Perché non possono essere imprenditori veri: sono gattini che si travestono da gente “cazzuta”, come dice Briatore, ma solo per l’occasione. Fanno decisamente ridere: quel viso corrucciato che secondo loro significa voglia di vincere, quei capelli sempre perfetti (complimenti ai loro coiffeur), i vestiti impeccabili e la barbetta da persona profonda… Insomma, sembrano le brutte copie dei partecipanti statunitensi, molti dei quali fra l’altro con studi importanti alle spalle. Vestirsi bene vuol dire avere gusto (e soldi), non qualità manageriali. Gattini travestiti da leoni, giovani morbidi che mai potrebbero condurre lotte feroci, incapaci che si credono capitani d’industria: sembra una soap opera. Se questi sono i migliori usciti dalla selezione, come saranno quelli scartati? C’è quello che faceva l’Arlecchino al mercato ittico, c’è il saputello pubblicitario, c’è quello con i capelli cotonati, quello che ha studiato fino all’inverosimile la somiglianza con Stefano Gabbana. Il momento più alto delle loro prestazioni é quando fanno i soldati disciplinati e dicono “sì boss”, “ha ragione boss”.

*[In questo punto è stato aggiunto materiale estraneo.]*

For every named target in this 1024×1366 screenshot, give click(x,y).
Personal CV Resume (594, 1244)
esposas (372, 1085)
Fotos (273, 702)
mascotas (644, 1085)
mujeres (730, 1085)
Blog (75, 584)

E’ tutto comunque divertente, anche l’equivoco finzione-realtà in questa versione italiana sta benissimo. Perché gente così, che sdottora di marginalità e business plan in una delle quindici pause caffé quotidiane, la si incontra ogni giorno nelle aziende e non solo in televisione. Gente che ha bisogno di discutere quattro ore per decidere dove comprare una mazza da golf spiega meglio di molte inchieste il mito non solo italiano della ‘riunione’, quando l’importante è farsi vedere attivi e non esserlo.